Table 9: Distribution of practice levels related to antibiotic use across academic years among medical studentsn: frequency; %: percentage; χ²: Chi-square test. p-values indicate the association between academic year and practice level (p < 0.05 considered statistically significant)
Discussion
AMR is a public health crisis, and assessing awareness of this global problem is one of the important ways of combating it. To our knowledge, this is the first cross-sectional survey assessing the knowledge, attitudes, and practices of medical students regarding antibiotic use in southern Iraq. This study aimed to provide insight into the effectiveness of medical education in shaping practices regarding antibiotic use among future prescribers in the region.
Although 96% of final-year students correctly recognized that AMR is a global issue and 94.7% answered that unjustified use of antibiotics leads to AMR, only 6.7% demonstrated good practice levels, with the majority (76%) exhibiting poor antibiotic use practices. Specifically, 37.3% reported self-medicating with antibiotics for the common cold or influenza, 50.7% stopped taking antibiotics after feeling better without completing the prescribed course, and 68% stored antibiotics at home for future use. Moreover, 51% of all participants reported obtaining antibiotics directly from local pharmacies without a prescription, while only 6.7% obtained antibiotics using a prescription from a doctor. In Iraq, pharmacies are allowed to dispense a wide variety of antibiotics without a prescription according to Ministry of Health policies [7]. Systematic reviews from low- and middle-income settings show that weak enforcement of prescription laws and widespread availability of antibiotics over the counter are stronger determinants of misuse than individual knowledge or attitudes alone [20].

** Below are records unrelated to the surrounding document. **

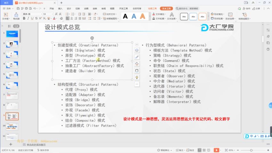
Task: Start slideshow with orange play button
Action: [x=217, y=150]
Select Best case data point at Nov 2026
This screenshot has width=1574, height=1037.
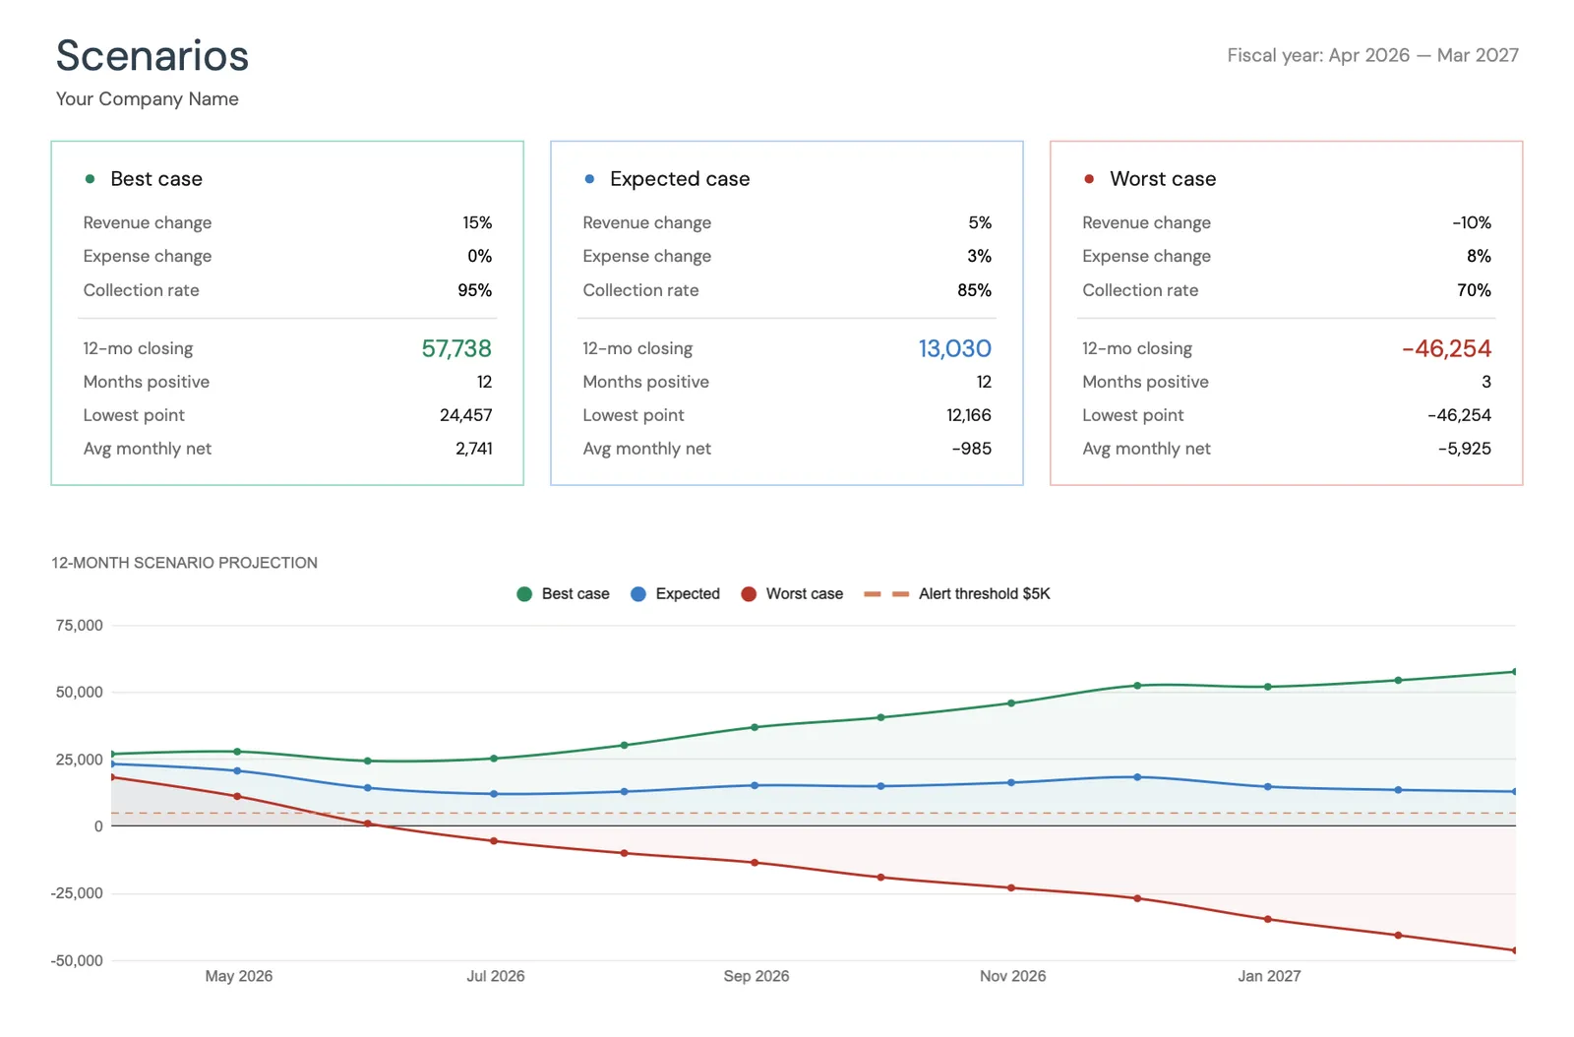tap(1011, 703)
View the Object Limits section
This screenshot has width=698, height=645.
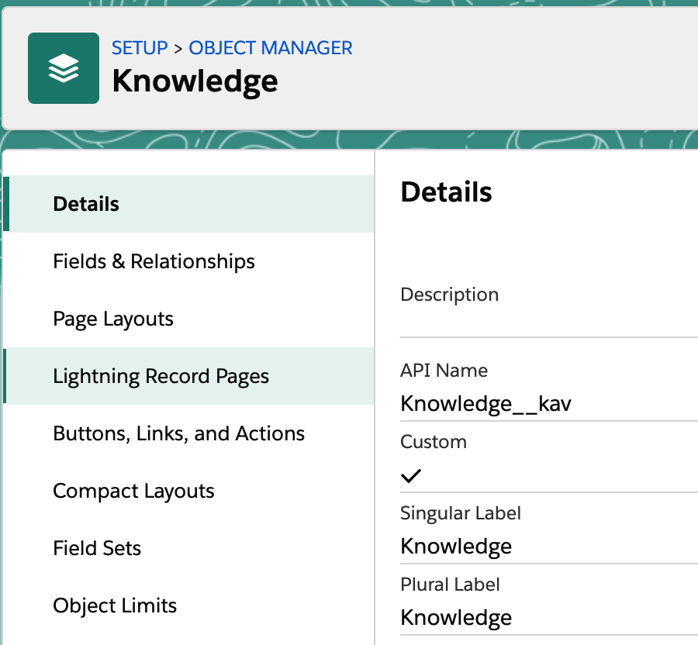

The study also revealed that despite improvement in knowledge levels and attitudes of medical students as they progressed through their medical education, practice patterns remained concerningly low, creating a gap between knowledge and practice levels. One possible explanation for this gap is the limited emphasis on practical antimicrobial stewardship teaching, with a greater focus on theoretical learning. Another contributing factor may be the persistence of cultural norms, as self-medication with antibiotics is common among the Iraqi population, as demonstrated in a 2021 cross-sectional study conducted among the general public in Baghdad [21]. Additionally, medical students may adopt practice habits by consulting senior staff before referring to clinical guidelines, as reported in a 2020 systematic review [26]. Inappropriate antibiotic use also remains prevalent among Iraqi physicians [27]. Similar gaps between knowledge of AMR and antibiotic use practices have been reported among medical students in other countries. A 2013 survey in China involving 1,236 students demonstrated a lack of correlation between knowledge levels and antibiotic-related behaviors [28]. Comparable findings have been reported in KAP studies from India [29], Nepal [30], and Jordan [31], which recommended better integration of practical AMR training within medical curricula.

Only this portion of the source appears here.